===== Document
Dia Center for the Arts is pleased to present Noh Such Thing as Time, a project devised by Hiroshi Sugimoto, a Japanese-born American-based artist, with Naohiko Umewaka, leader of the renowned Japanese Noh troupe Umewaka. Yashima, the Noh masterpiece, will be performed by Dr. Naohiko Umewaka, one of Japan's foremost Noh actors and his Noh theater troupe on four evenings, October 3 to 6, 2001. Hiroshi Sugimoto will design and create the lighting, staging, and set for this production. This will be the only performance in the United States.

Originally an art for the Shogun and Samurai, Noh has a tradition that, in spanning more than six hundred years, offers a compelling dramaturgical meditation on fantasy and reality, past and present. Zeani (1363-1444), the classic master of Noh theater, whose texts often rose to the level of great poetry, offered two very different versions of Yashima: one "conventional," the other --daiji-- "important." The exceptional artistry of the latter makes it amongst the most esoteric of Noh plays. For Noh Such Thing as Time, the back screen --kagami-ita-- integral to the Noh stage, will be replaced by two large multi-paneled photographic works by Sugimoto titled Pine Landscape. A third work, a seascape photographed at the actual site where the battle of Yashima was fought in 1185, will also be shown. This set, together with Sugimoto's wooden stage, will be lit solely by classic Japanese candles, called warousoku, in monumental candelabra, evoking the forms of traditional productions.
==========
===== Records shown
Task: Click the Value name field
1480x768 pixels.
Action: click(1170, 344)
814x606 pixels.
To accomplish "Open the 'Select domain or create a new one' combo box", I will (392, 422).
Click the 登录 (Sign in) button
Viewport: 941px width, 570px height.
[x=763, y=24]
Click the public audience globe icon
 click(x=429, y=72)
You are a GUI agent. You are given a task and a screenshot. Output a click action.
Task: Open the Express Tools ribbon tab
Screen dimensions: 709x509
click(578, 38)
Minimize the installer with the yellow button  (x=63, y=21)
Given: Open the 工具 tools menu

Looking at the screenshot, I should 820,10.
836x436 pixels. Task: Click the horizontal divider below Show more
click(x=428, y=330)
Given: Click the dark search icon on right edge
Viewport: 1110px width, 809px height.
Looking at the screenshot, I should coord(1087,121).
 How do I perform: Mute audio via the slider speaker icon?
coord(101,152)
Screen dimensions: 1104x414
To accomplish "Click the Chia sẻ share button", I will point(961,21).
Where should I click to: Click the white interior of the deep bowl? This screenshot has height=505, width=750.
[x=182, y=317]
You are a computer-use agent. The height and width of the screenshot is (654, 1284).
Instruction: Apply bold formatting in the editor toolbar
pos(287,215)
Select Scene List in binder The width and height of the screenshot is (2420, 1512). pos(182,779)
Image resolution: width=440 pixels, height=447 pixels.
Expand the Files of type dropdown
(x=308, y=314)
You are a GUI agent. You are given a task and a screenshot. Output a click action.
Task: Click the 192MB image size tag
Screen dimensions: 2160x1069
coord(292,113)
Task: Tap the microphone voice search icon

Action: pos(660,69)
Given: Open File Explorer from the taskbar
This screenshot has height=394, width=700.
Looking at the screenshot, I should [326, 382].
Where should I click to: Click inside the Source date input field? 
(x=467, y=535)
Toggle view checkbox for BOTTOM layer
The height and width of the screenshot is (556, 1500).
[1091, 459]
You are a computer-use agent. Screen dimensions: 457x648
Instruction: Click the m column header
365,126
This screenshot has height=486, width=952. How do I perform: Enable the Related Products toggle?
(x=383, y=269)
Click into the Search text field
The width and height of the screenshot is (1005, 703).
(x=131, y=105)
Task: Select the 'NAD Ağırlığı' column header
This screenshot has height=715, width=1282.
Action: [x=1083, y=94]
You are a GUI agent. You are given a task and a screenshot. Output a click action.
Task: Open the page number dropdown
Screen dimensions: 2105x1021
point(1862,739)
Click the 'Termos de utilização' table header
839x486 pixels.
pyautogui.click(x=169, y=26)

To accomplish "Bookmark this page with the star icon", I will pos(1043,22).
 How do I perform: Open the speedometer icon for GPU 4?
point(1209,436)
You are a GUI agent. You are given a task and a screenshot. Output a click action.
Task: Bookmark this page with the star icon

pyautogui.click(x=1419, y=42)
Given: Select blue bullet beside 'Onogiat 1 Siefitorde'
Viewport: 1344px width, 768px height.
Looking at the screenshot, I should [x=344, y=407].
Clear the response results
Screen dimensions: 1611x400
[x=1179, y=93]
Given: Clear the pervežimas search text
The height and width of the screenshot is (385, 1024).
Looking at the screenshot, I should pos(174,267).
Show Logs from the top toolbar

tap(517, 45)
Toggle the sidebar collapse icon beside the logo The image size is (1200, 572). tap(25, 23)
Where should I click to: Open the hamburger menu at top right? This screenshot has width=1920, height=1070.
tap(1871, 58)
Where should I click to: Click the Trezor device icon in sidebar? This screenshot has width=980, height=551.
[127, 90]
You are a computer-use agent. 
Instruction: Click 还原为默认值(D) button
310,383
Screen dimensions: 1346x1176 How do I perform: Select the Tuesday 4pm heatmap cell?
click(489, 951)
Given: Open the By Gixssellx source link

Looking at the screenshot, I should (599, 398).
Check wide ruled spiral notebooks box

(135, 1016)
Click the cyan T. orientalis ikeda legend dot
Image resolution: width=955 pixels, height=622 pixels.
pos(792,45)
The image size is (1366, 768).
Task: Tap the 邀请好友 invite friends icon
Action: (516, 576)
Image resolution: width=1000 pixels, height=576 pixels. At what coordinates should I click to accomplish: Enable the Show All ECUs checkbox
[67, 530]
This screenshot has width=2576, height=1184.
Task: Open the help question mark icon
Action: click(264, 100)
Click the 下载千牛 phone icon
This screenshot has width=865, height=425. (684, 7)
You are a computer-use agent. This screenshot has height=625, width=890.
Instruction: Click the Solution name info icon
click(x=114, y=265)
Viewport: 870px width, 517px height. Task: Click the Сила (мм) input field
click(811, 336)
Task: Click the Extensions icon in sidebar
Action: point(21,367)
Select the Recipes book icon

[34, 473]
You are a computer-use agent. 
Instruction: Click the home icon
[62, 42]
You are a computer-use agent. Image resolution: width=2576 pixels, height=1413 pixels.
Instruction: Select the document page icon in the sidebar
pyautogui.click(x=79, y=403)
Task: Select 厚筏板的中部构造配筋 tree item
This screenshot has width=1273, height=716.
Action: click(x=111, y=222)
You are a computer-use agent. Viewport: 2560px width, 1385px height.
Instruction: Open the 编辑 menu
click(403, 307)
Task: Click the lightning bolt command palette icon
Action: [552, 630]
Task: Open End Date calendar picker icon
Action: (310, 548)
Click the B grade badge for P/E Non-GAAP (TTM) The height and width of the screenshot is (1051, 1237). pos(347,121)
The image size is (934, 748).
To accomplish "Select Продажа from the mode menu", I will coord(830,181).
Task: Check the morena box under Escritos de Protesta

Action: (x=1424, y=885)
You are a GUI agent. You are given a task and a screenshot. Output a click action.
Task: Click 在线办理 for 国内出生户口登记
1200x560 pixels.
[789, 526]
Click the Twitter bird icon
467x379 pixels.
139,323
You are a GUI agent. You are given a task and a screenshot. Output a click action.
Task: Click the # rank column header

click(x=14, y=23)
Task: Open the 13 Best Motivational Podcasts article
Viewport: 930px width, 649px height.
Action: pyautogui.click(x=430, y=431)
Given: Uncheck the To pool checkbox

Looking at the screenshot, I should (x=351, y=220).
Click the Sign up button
==========
According to the Noh announcement, what will light the set and Sugimoto's wooden stage?

◆ **Task solution**
Classic Japanese candles, called warousoku, in monumental candelabra.